• WORK REQUIRED:
Please give the lines of the entries below as a JSON list of strings, one string per line and no blank lines, starting at the line containing "Given: Switch to the Начальная страница tab" and ending at the line containing "tap(144, 108)", both included.

* Start RECORDS FOR THE EXERCISE *

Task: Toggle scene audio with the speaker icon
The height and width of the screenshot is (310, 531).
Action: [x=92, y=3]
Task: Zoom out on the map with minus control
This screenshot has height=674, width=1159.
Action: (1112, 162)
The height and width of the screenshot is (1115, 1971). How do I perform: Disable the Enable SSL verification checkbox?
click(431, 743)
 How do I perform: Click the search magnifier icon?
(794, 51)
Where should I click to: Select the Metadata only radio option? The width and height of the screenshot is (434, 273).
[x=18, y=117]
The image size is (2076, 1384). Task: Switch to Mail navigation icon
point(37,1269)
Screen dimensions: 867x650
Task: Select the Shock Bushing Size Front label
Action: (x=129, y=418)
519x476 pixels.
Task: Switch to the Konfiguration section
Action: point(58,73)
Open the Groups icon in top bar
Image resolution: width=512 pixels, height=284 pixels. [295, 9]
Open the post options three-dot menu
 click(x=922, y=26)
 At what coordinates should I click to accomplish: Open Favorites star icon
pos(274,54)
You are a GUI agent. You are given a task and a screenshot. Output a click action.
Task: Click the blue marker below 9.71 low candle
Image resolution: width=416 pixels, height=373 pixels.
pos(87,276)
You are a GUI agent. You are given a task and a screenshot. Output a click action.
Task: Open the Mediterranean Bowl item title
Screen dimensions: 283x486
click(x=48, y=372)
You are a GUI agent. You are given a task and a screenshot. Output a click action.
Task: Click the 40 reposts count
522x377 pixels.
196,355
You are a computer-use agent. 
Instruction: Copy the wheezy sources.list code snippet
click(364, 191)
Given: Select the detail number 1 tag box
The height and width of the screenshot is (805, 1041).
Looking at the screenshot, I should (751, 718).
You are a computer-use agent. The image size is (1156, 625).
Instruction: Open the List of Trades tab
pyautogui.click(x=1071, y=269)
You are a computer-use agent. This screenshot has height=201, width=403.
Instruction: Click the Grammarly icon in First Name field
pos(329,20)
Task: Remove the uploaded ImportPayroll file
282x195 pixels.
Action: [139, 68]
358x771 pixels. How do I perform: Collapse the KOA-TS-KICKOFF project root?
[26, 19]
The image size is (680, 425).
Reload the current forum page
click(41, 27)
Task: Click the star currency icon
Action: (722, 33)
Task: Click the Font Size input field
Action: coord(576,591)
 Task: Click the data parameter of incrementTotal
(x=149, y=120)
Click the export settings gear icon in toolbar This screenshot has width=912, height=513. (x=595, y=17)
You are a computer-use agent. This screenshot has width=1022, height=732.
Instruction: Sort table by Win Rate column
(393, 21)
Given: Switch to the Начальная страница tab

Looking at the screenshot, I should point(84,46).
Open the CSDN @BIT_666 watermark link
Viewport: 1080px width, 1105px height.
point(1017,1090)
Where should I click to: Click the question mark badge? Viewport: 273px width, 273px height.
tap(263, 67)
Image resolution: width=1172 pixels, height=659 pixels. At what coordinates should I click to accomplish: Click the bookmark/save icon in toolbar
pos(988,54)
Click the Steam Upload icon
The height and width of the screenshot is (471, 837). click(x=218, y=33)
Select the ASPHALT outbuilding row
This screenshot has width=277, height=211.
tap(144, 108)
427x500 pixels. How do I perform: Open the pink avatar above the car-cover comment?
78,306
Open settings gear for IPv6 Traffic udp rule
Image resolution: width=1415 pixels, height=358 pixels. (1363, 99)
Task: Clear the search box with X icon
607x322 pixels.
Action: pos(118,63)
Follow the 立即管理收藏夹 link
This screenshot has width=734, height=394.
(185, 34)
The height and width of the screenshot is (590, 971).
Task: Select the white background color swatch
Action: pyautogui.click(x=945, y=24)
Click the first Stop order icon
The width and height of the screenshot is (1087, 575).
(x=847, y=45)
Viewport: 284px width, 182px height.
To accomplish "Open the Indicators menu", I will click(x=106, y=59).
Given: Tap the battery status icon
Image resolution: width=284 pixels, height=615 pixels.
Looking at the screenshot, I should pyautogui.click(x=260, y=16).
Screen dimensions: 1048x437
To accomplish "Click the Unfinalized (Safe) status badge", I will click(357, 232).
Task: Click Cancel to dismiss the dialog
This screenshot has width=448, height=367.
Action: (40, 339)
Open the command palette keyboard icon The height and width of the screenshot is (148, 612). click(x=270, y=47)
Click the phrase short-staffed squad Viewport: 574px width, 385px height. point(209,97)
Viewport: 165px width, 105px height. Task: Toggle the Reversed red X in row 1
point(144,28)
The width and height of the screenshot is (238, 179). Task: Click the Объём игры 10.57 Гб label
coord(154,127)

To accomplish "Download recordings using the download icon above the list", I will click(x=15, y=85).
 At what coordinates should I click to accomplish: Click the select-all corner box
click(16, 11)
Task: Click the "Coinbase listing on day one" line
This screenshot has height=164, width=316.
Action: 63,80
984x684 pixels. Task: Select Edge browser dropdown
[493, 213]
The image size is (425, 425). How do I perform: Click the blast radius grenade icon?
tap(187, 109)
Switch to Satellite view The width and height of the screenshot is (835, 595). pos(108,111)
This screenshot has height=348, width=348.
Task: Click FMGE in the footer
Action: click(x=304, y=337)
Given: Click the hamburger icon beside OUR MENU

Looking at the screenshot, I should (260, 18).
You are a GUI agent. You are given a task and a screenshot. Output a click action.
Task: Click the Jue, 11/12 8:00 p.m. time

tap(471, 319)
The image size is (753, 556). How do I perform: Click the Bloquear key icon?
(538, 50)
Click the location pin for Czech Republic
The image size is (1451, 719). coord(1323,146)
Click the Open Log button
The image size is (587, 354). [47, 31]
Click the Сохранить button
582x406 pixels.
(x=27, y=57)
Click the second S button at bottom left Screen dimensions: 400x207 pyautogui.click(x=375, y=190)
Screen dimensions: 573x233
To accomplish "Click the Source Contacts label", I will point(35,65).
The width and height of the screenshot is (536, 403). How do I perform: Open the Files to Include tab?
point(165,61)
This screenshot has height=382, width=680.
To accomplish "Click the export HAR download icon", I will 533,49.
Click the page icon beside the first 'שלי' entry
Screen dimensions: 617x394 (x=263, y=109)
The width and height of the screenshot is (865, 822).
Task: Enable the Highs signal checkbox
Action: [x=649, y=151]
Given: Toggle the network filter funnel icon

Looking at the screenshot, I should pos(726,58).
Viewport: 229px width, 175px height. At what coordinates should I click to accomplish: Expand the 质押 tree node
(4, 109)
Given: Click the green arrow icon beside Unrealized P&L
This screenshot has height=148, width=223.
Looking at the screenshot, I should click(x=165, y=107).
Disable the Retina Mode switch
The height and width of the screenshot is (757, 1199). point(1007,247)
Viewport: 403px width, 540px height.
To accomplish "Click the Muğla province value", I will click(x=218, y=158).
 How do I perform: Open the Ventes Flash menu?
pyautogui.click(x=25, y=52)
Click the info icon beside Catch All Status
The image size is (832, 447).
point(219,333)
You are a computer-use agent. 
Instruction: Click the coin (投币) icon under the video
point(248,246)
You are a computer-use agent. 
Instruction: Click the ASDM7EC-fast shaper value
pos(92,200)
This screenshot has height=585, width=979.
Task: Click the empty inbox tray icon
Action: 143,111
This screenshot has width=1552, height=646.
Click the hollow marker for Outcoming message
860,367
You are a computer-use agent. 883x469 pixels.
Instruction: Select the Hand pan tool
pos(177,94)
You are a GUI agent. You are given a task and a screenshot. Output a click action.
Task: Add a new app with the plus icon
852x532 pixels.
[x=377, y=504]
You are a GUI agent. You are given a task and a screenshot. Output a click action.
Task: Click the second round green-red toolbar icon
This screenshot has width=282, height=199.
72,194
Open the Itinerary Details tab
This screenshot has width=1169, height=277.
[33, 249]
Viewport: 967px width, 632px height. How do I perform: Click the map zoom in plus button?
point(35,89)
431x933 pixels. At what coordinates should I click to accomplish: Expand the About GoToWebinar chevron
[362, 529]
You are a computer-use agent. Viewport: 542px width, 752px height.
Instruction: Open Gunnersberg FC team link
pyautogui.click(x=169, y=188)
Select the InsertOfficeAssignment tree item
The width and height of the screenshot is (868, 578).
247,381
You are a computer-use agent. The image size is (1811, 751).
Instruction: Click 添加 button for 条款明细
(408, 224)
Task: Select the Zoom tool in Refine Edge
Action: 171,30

* End RECORDS FOR THE EXERCISE *

• TASK SOLUTION:
[
  "Given: Switch to the Начальная страница tab",
  "Looking at the screenshot, I should point(84,46).",
  "Open the CSDN @BIT_666 watermark link",
  "Viewport: 1080px width, 1105px height.",
  "point(1017,1090)",
  "Where should I click to: Click the question mark badge? Viewport: 273px width, 273px height.",
  "tap(263, 67)",
  "Image resolution: width=1172 pixels, height=659 pixels. At what coordinates should I click to accomplish: Click the bookmark/save icon in toolbar",
  "pos(988,54)",
  "Click the Steam Upload icon",
  "The height and width of the screenshot is (471, 837). click(x=218, y=33)",
  "Select the ASPHALT outbuilding row",
  "This screenshot has width=277, height=211.",
  "tap(144, 108)"
]